SOURCE RECORDS Start Marker

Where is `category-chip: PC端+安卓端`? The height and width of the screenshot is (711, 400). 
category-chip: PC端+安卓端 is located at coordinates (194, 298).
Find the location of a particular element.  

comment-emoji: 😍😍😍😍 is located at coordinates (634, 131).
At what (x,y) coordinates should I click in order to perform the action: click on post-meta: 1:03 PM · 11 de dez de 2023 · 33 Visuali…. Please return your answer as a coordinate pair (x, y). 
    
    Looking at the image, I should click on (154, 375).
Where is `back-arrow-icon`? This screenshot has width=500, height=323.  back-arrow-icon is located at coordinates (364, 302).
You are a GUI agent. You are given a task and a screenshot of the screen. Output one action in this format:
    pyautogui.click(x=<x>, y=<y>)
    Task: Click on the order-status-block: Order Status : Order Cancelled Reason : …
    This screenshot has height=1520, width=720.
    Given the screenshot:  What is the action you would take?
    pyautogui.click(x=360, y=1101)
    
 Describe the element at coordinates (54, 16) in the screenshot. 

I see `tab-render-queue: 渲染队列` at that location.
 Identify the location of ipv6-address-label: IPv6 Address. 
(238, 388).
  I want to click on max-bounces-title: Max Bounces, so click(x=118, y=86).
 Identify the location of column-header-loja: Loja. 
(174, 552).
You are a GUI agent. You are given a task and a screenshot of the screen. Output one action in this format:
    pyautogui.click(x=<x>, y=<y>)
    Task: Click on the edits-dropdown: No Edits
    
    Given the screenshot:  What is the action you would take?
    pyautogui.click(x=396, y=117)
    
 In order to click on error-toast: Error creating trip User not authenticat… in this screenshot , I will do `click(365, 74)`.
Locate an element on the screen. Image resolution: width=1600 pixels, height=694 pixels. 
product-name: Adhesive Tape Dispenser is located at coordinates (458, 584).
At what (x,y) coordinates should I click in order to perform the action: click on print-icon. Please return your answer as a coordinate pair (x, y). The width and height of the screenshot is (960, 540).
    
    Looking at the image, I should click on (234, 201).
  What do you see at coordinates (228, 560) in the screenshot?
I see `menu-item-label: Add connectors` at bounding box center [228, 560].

SOURCE RECORDS End Marker

• ABOUT THIS EXERCISE
Reproduce all of the records above, substituting "screen assistant" for every occurrence of "GUI agent" and leaving everything else unchanged.

• FINISHED EXERCISE
Where is `category-chip: PC端+安卓端`? The height and width of the screenshot is (711, 400). 
category-chip: PC端+安卓端 is located at coordinates (194, 298).
Find the location of a particular element.  

comment-emoji: 😍😍😍😍 is located at coordinates (634, 131).
At what (x,y) coordinates should I click in order to perform the action: click on post-meta: 1:03 PM · 11 de dez de 2023 · 33 Visuali…. Please return your answer as a coordinate pair (x, y). 
    
    Looking at the image, I should click on (154, 375).
Where is `back-arrow-icon`? This screenshot has width=500, height=323.  back-arrow-icon is located at coordinates (364, 302).
You are a screen assistant. You are given a task and a screenshot of the screen. Output one action in this format:
    pyautogui.click(x=<x>, y=<y>)
    Task: Click on the order-status-block: Order Status : Order Cancelled Reason : …
    This screenshot has height=1520, width=720.
    Given the screenshot:  What is the action you would take?
    pyautogui.click(x=360, y=1101)
    
 Describe the element at coordinates (54, 16) in the screenshot. 

I see `tab-render-queue: 渲染队列` at that location.
 Identify the location of ipv6-address-label: IPv6 Address. 
(238, 388).
  I want to click on max-bounces-title: Max Bounces, so click(x=118, y=86).
 Identify the location of column-header-loja: Loja. 
(174, 552).
You are a screen assistant. You are given a task and a screenshot of the screen. Output one action in this format:
    pyautogui.click(x=<x>, y=<y>)
    Task: Click on the edits-dropdown: No Edits
    
    Given the screenshot:  What is the action you would take?
    pyautogui.click(x=396, y=117)
    
 In order to click on error-toast: Error creating trip User not authenticat… in this screenshot , I will do `click(365, 74)`.
Locate an element on the screen. Image resolution: width=1600 pixels, height=694 pixels. 
product-name: Adhesive Tape Dispenser is located at coordinates (458, 584).
At what (x,y) coordinates should I click in order to perform the action: click on print-icon. Please return your answer as a coordinate pair (x, y). The width and height of the screenshot is (960, 540).
    
    Looking at the image, I should click on (234, 201).
  What do you see at coordinates (228, 560) in the screenshot?
I see `menu-item-label: Add connectors` at bounding box center [228, 560].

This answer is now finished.